The Baudelaires looked at one another again, but said nothing, preferring to keep one of their secrets even as Ishmael told them some of his own. The story of the Baudelaire children may have connected with Ishmael's story of the spores contained in the diving helmet Count Olaf was hiding under his gown in the bird cage in which he was a prisoner, but the siblings saw no reason to volunteer this information.

"Some islanders thought the passage was a wonderful idea," Ishmael continued. "Your parents wanted to carry all of the documents that had washed up here to Anwhistle Aquatics, where they might be sent to a sub-sub-librarian who had a secret library. Others wanted to keep the island safe, far from the treachery of the world. By the time I arrived, some islanders wanted to mutiny, and abandon your parents on the coastal shelf." The facilitator heaved a great sigh, and closed the heavy book in his lap. "I walked into the middle of this story," he said, "just as you walked into the middle of mine. Some of the islanders had found weapons in the detritus, and the situation might have become violent if I hadn't convinced the colony to simply abandon your parents. We allowed them to pack a few books into a fishing boat your father had built, and in the morning they left with a few of their comrades as the coastal shelf flooded. They left behind everything they'd created here, from the periscope I use to predict the weather to the commonplace book where I continue their research."

"You drove our parents away?" Violet asked in amazement.

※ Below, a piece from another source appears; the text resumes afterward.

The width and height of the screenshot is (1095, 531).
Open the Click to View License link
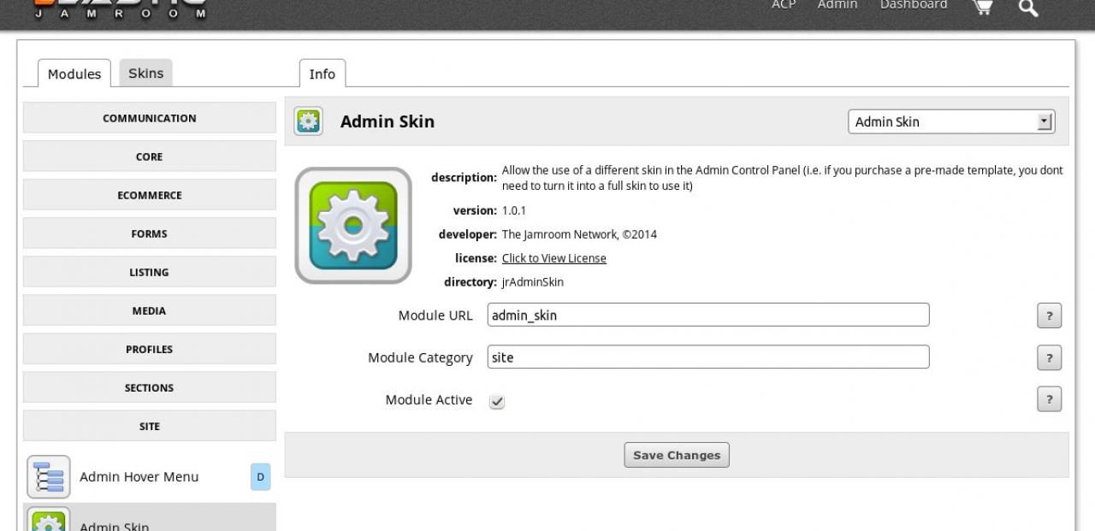coord(553,258)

"They were very sad to go," Ishmael said. "Your mother was pregnant with you, Violet, and after all of their years with V.F.D. your parents weren't sure they wanted their children exposed to the world's treachery. But they didn't understand that if the passageway had been completed, you would have been exposed to the world's treachery in any case. Sooner or later, everyone's story has an unfortunate event or two—a schism or a death, a fire or a mutiny, the loss of a home or the destruction of a tea set. The only solution, of course, is to stay as far away from the world as possible and lead a safe, simple life."